14.03.2023
Strompreisbremse: Verfassungsbeschwerde gegen Erlösabschöpfung
Gemeinsam mit 25 weiteren Betreibern von Solar-, Wind- und Biomassekraftwerken zieht der Stromanbieter Lichtblick vor das Bundesverfassungsgericht.

Quelle: energate

Die von der Bundesregierung zum 1. Dezember eingeführte Erlösabschöpfung sei eine "unzulässige Sonderabgabe", argumentiert die beauftragte Kanzlei Raue. Der Mechanismus verletzte die Berufsfreiheit und die Eigentumsgarantie der betroffenen Unternehmen. Bereits im November hatte die Kanzlei ein Gutachten im Auftrag von Lichtblick vorgelegt. Hauptangriffspunkt ist laut den Autoren Christian von Hammerstein und Anna von Bremen die Annahme von fiktiven Erlösen anhand der Börsenpreise anstelle von tatsächlich realisierten Erlösen. "Für den einzelnen Anlagenbetreiber kann dies je nach Großhandelspreisen zu Abschöpfungsbeträgen führen, die noch oberhalb seiner Erlöse liegen", heißt es jetzt in der Beschwerdeschrift. Auch die fehlende Begrenzung der Erlösabschöpfung auf den tatsächlichen Finanzbedarf sei rechtswidrig.

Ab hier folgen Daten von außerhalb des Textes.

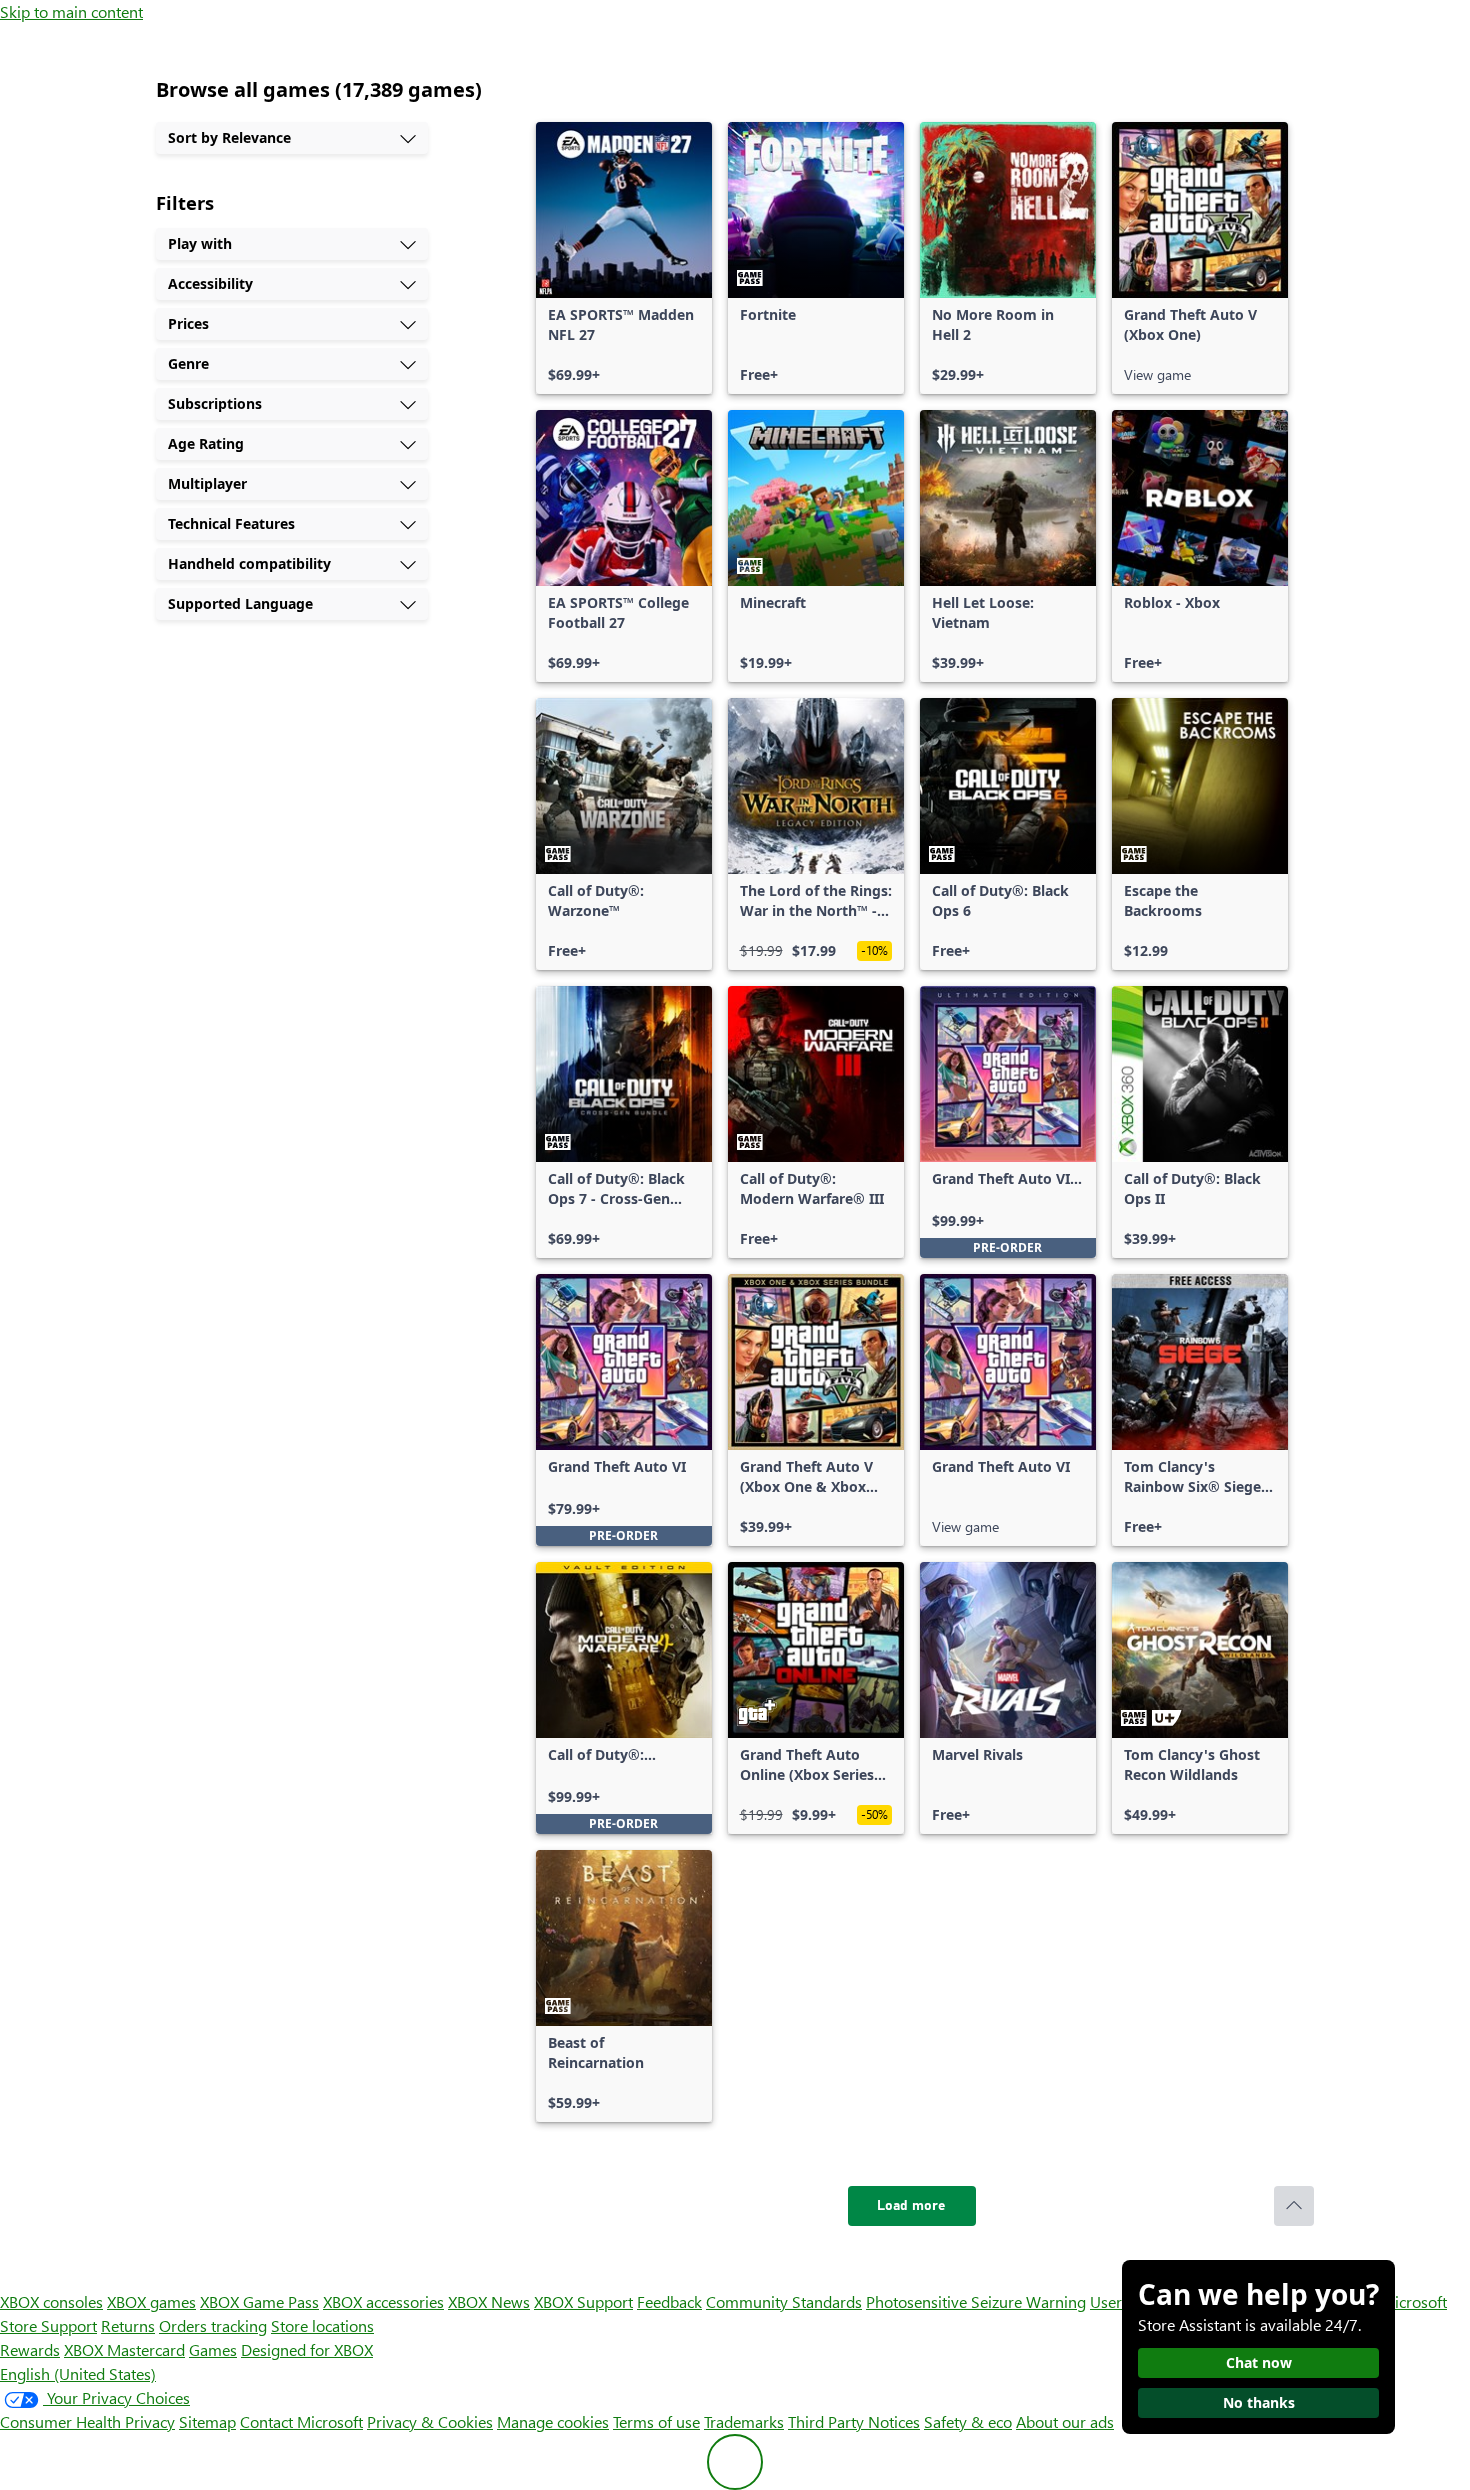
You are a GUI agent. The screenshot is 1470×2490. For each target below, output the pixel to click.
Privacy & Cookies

Die Verfassungsbeschwerde kommt zu einer Zeit, in der das eigentliche Problem, das zur Einführung der Erlösabschöpfung geführt hat, dank gesunkener Strompreise nicht mehr akut ist. Laut Lichtblick rechnet Bundesfinanzminister Christian Lindner (FDP) statt mit den ursprünglich geplanten 43 Mrd. nur noch mit 1,4 Mrd. Einnahmen durch die Erlösabschöpfung. Mit den Geldern wollte Berlin die Entlastung der Verbraucher im Rahmen der Strompreisbremse finanzieren, allein bis Juni waren 23 Mrd. Euro eingeplant. Zuletzt hatte Bundeswirtschaftsminister Robert Habeck angekündig, die bis zum 30. Juni laufende Abschöpfung nicht verlängern zu wollen. Trotzdem verteidigt Lichtblick den Gang nach Karlsruhe. "Es geht hier um eine verfassungsrechtliche Grundsatzfrage", betonte Markus Adam, Chefjurist von Lichtblick. Die Erlösabschöpfung sei ein schwerer politischer Fehler, "der sich nicht wiederholen darf". Der Staat habe mit dem Steuerrecht ein starkes und ausreichendes Instrument, um Unternehmen an der Finanzierung öffentlicher Aufgaben zu beteiligen. Eine Übergewinnsteuer, wie sie auch für die Öl- oder Kohlebranche erhoben wird, wäre auch für Ökostromerzeuger der angemessene und rechtssichere Weg gewesen.

PPA-Markt eingebrochen

In den Augen der Kläger führt die Erlösabschöpfung dazu, dass insbesondere Solar- und Biomasseanlagen nicht wirtschaftlich weiter betrieben werden können oder ganze Geschäftsfelder bedroht sind. So sei der Markt für Direktlieferverträge (PPAs) für den Abschöpfungszeitraum eingebrochen. Ein Grund dafür ist, dass die Betreiber Erlöse auf der Umsatzebene abführen müssen, wobei die Kosten unberücksichtigt bleiben. Bei den gewährten Sicherheitszuschlägen seien PPA im Vergleich zur klassischen Direktvermarktung schlechter gestellt. Marktteilnehmer haben inzwischen reagiert und arbeiten mit sogenannten Stand-by-Klauseln, insbesondere für Altanlagen. Die Anlagen fahren vorübergehend in der Direktvermarktung, bis die Erlösabschöpfung voraussichtlich im Juni endet.